The scalar glueball operator, the a-theorem, and the onset of conformality

TL;DR

This paper investigates how the anomalous dimension of the scalar glueball operator signals the mechanism behind the onset of conformality in non-Abelian gauge theories, revealing new insights and analogies with supersymmetric theories.

Contribution

It establishes a relation between the glueball anomalous dimension and the conformal transition mechanism, and compares non-Abelian gauge theories with supersymmetric models using the $a$-theorem.

Findings

The anomalous dimension distinguishes between different conformal transition mechanisms.

An exact relation between $\gamma_G$ and $\gamma_m$ is derived in SQCD.

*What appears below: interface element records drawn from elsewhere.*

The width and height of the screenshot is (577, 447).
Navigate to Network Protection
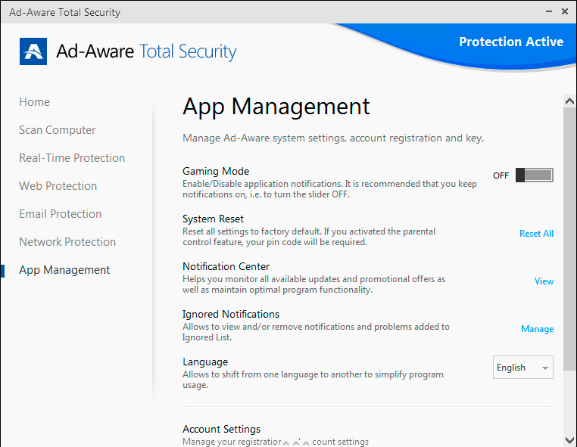[67, 242]
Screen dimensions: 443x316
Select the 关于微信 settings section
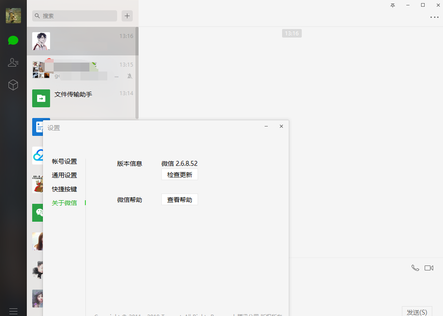[64, 202]

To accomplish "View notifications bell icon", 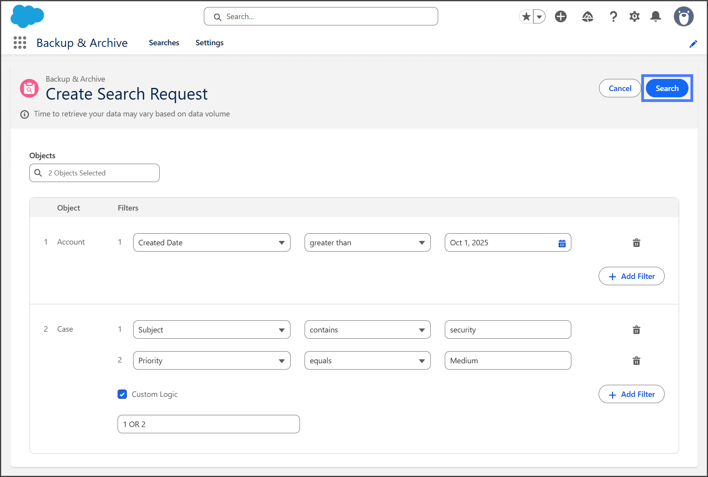I will click(656, 17).
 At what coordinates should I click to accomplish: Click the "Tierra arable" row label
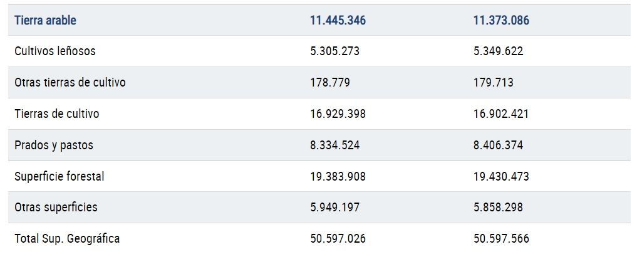click(45, 20)
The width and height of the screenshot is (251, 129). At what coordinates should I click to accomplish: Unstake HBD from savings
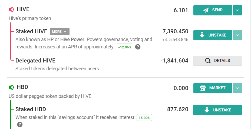217,110
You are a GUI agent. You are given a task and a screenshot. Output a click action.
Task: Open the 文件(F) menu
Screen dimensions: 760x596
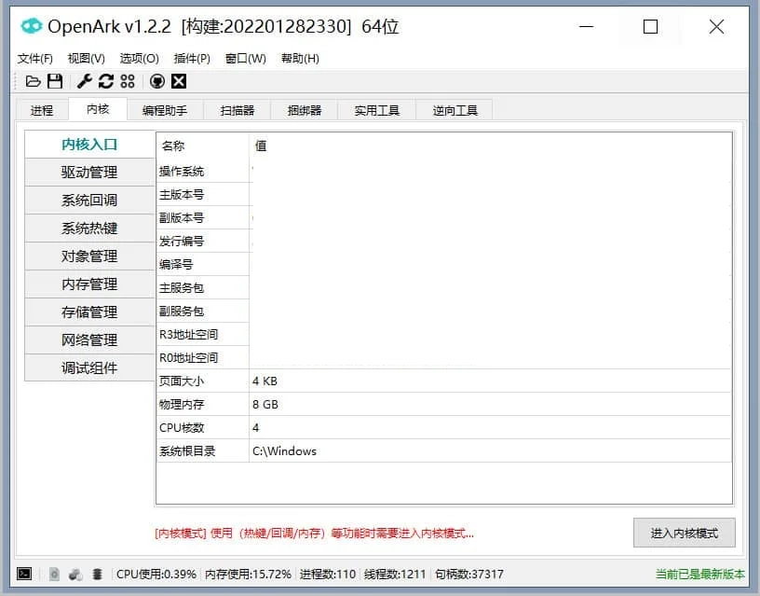34,58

The $a$-theorem constrains the existence of fixed points and the merging mechanism.

Abstract

We show that the anomalous dimension $\gamma_G$ of the scalar glueball operator contains information on the mechanism that leads to the onset of conformality at the lower edge of the conformal window in a non-Abelian gauge theory. In particular, it distinguishes whether the merging of an UV and an IR fixed point -- the simplest mechanism associated to a conformal phase transition and preconformal scaling -- does or does not occur. At the same time, we shed light on new analogies between QCD and its supersymmetric version. In SQCD, we derive an exact relation between $\gamma_G$ and the mass anomalous dimension $\gamma_m$, and we prove that the SQCD exact beta function is incompatible with merging as a consequence of the $a$-theorem; we also derive the general conditions that the latter imposes on the existence of fixed points, and prove the absence of an UV fixed point at nonzero coupling above the conformal window of SQCD. Perhaps not surprisingly, we then show that an exact relation between $\gamma_G$ and $\gamma_m$, fully analogous to SQCD, holds for the massless Veneziano limit of large-N QCD. We argue, based on the latter relation, the $a$-theorem, perturbation theory and physical arguments, that the incompatibility with merging may extend to QCD.